The Pontiff in Winter through John Cornwell.


The Pontiff in Winter through John Cornwell, New York, Doubleday

John Cornwell is a equal of Jesus College at Cambridge University, where he directs the Science and Human Dimension frame He is also an avid and acute examiner of the Vatican and of the papacy. The Pontiff in Winter: Triumph and Conflict in the Reign of John Paul II, is his greatest in number recent book. It is not just a biography of the current pope, but an assessment of his pontificate as well.

The sources for this work are not simply his own personal contacts with the pontiff but Cornwell relies on many others, including a Vatican version of Woodward and Bernstein's "deep throat," whom Cornwell calls "sotto voce"

To say that John Paul's pontificate has been and is controversial, is incontrovertible. level a quick look at Cornwell's "select bibliography" proffers more than ample evidence of this. Thus, writing about the near pope calls for more than just a large familiarity with the man and the millieux, those he go intoed and those he has largely created. (His pontificate is now the third longest in history.) nevertheless it also calls for unusual finesse in judgment: a pay by substitution of equanimity, prudence, acuity, nuance and fair-mindedness. I believe Cornwell has favorably and effectively brought all this to bear in the work.

if it be not that a large measure of the controversies surrounding--and generated by--this pontiff have grown from the fact that he is by way of far the most public bishop of Rome till doomsday Not only has he published prodigiously (at least matching, in this regard, the redoubtable Plus XII), nevertheless his well-publicized and numerous trips have made him and his views known to almost everyone onward the planet. This exposure, in contrive with the force with which he has proposeed his views, especially his view and exercise of his authority as "universal pastor," have excited wildly divergent answers to the man. I don't think that anyone with any knowledge of the papal office could disavow that John Paul II has, on his intention, given his office a centrality in the life of the house of worship which is unprecedented.
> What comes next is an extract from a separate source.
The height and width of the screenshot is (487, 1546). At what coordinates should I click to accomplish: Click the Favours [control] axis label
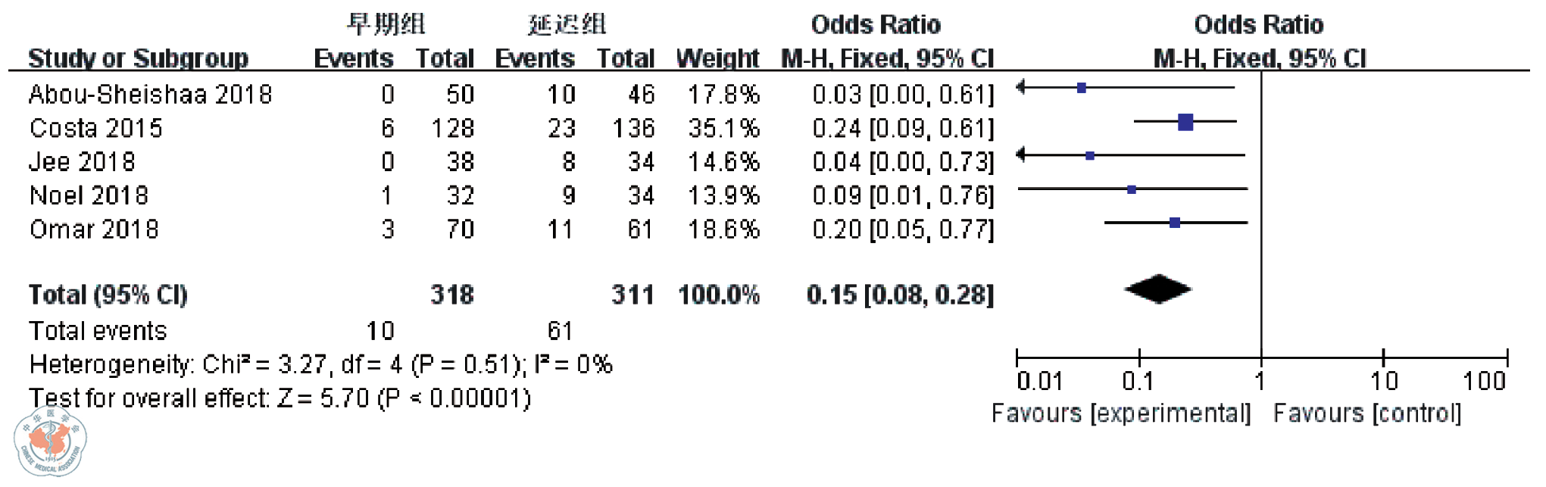pyautogui.click(x=1366, y=414)
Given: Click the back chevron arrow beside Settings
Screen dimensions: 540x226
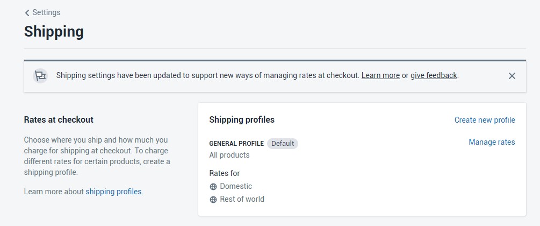Looking at the screenshot, I should click(x=27, y=12).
Here too a comparison with Plus XII is helpful. That pontiff surely contributed to a understanding of papal omnicompetence. But Plus was known, if at all, primarily by means of his extraordinarily wide-ranging writings. Personally, however, he was aloof, almost invisible. The combination of this personal remotenes and his readiness to pronounce onward any topic helped, I believe, to mystify the papal office, a mystification best showed by what has been called "creeping infallibilism." Concomitant with this has been an unfortunate inference of papal impeccability as well. Now John Paul has dissolved the distance between that far and abstract papacy of Pius, and has made it immediate, solidify and, in large measure, humanly engaging.

I say all this in order to provide the basis for Cornwell's central assessment of John Paul's papacy: namely its intolerance for pluralism. Here, pluralism dilates to almost every element of the church: the authority of local bishops; the integrity of episcopal synods; the liturgy and liturgical verse s and perhaps most consequentially, theological diversity. Recall John Paul's treatment of a number of prominent theologians: Charles Curran, Leonardo Boff Jacques Dupuis, and Hans Kung among many others.

nevertheless strictures on diversity ignore the massive historical exhibitions in the church's life and idea which have constituted the body of christians Such developments have been the hallmark of the history of the meeting-house from its very beginning. Moreover, long intolerance enforces a stultifying uniformity in a world whose cultural diversity we know now more clearly than at all times before.

I believe that the greatest merit of Cornwell's work is its implicit demystification of the papacy. And Cornwell achieves this while simultaneously full appreciating John Paul's enormous gifts and achievements.

Cornwell's work is not a work of hagiography as many treatments of John Paul have been. His notion on John Paul unnerves a certain Consider this near- hysterical elucidation made on the Legionnaires of Christ's web-site, Zenit: "The World as Seen from Rome": "Cornwell's objective is to ravage the papacy and the house of worship as we know it." This outlandish and defamatory understanding supports the utility, indeed, the necessity of Cornwell's book

Ron Trojcak is emeritus in the department of philosophy and religious studies at King's literary institution [i]or[/i] seminary of learning in London, Ont.